Mon, Nov 17, 2003 - Page 8 News List

More than lip service to be paid to free speech

By Cheng Tzu-leong 鄭自隆

The controversial Special Report VCD -- which contains personal attacks on People First Party (PFP) Chairman James Soong (宋楚瑜) and other opposition politicians -- has led us to wonder: Apart from the freedom-of-speech issue, why have such alternative media appeared in Taiwan where the communication industry is highly developed?

Legislators are not the only ones who enjoy the freedom of speech. Many lawmakers who wag their tongues recklessly usually hide under the umbrella of legislative immunity. They often make irresponsible remarks and completely ignore the feelings of the accused. However, once they are criticized, they rush to court and file lawsuits.

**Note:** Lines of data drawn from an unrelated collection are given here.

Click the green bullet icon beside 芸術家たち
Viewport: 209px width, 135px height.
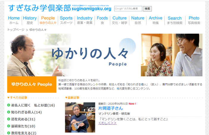9,126
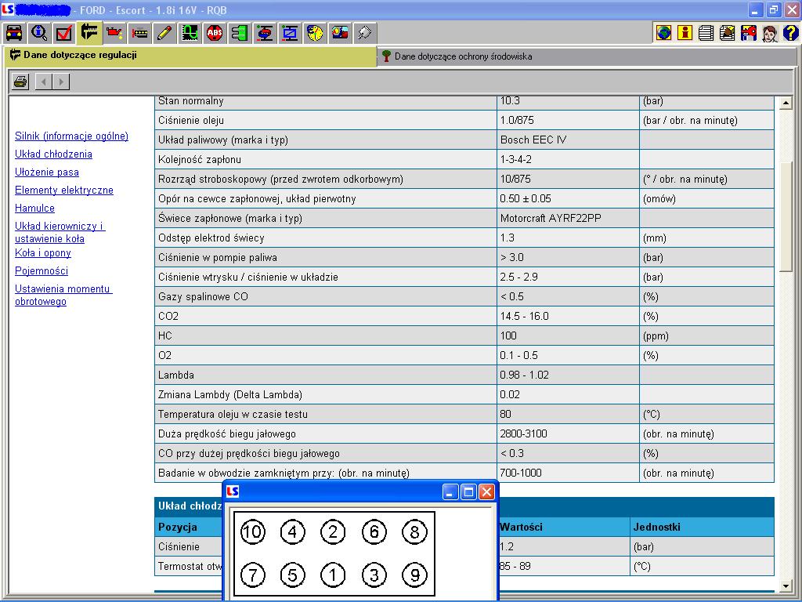Click the red car icon in toolbar

[14, 33]
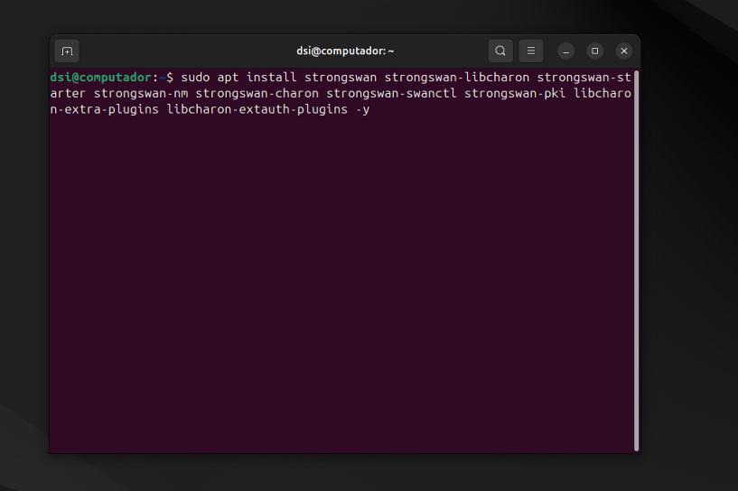Click the word apt in the command
Screen dimensions: 738x491
pyautogui.click(x=228, y=78)
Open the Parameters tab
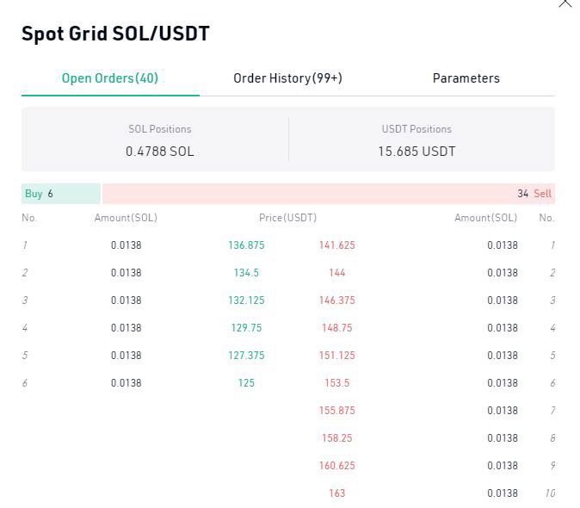Image resolution: width=580 pixels, height=508 pixels. tap(466, 78)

Take Special Report for example. PFP Legislator Chiu Yi (邱毅), who was a National Taiwan University professor, filed a lawsuit against the production simply because he is called a "roaring beast" in the VCDs -- which sounds like the word "professor" in Chinese. On one hand, those lawmakers have lost their magnanimity in the face of public criticism. On the other hand, some of them have downgraded themselves to the status of domestic subjects of Soong by filing a lawsuit for him. If Soong feels wronged by the VCDs, he should file a lawsuit by himself.

Next, why have such VCDs appeared in Taiwan where the communication industry is highly developed and the number of broadcast channels is large? The Special Report VCD is considered alternative or underground. Such options appear when society's mainstream media only allow for one voice. They exist in many developing, or even developed, countries worldwide.

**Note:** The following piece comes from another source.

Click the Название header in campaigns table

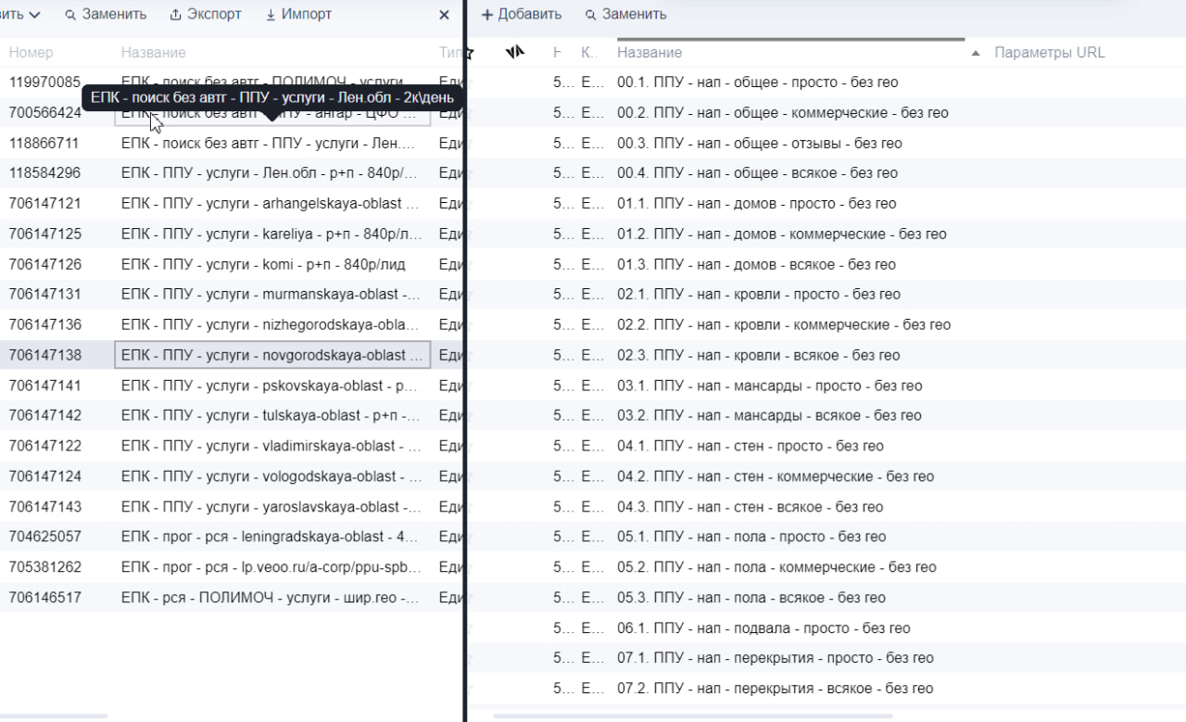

From the underground magazines during the tangwai (outside the Chinese Nationalist Party [KMT]) movement in the two Chiang's (兩蔣) autocratic era in the past, to the illegal radio stations before the opening of Taiwan's radio channels, they were all alternative media that presented views different from those of the mainstream media.

Taiwan's television industry is well-developed today, as viewers often enjoy at least 70 to 80 channels. However, this situation is an example of US academic Theodore Peterson's criticism on newspaper liberalism 30 years ago. As he said, gigantic and centralized media may depart from the spirit of a free-speech market, as their owners attempt to achieve political or economic goals through them, sacrificing opposite opinions while boycotting social reforms. Under such circumstances, as he said, the media may become another social and economic class that hampers the freedom of speech and public interests as well.

Taiwan's TV stations have leaned toward commercial interests on the one hand and centralized political ideologies on the other. Most political commentary talk shows on TV are hosted by opposition politicians or those who lean toward the blue camp. As a result, rebuking President Chen Shui-bian (陳水扁) and former president Lee Teng-hui (李登輝) has become a daily routine on those talk shows.

Under such circumstances, Special Report was produced because the voice of Taiwan's grassroots can hardly be heard in the so-called mainstream media. The Taiwanese people's freedom of speech should certainly be respected. Besides, the contents of the VCD are not completely worthless. The VCD, which alleges that Soong may have liver cancer, has reflected some people's doubts.

Freedom of speech is the foundation of democratic politics, and it should be protected and regulated by the law. Politicians should not be afraid of it, and they are not the only ones who enjoy it.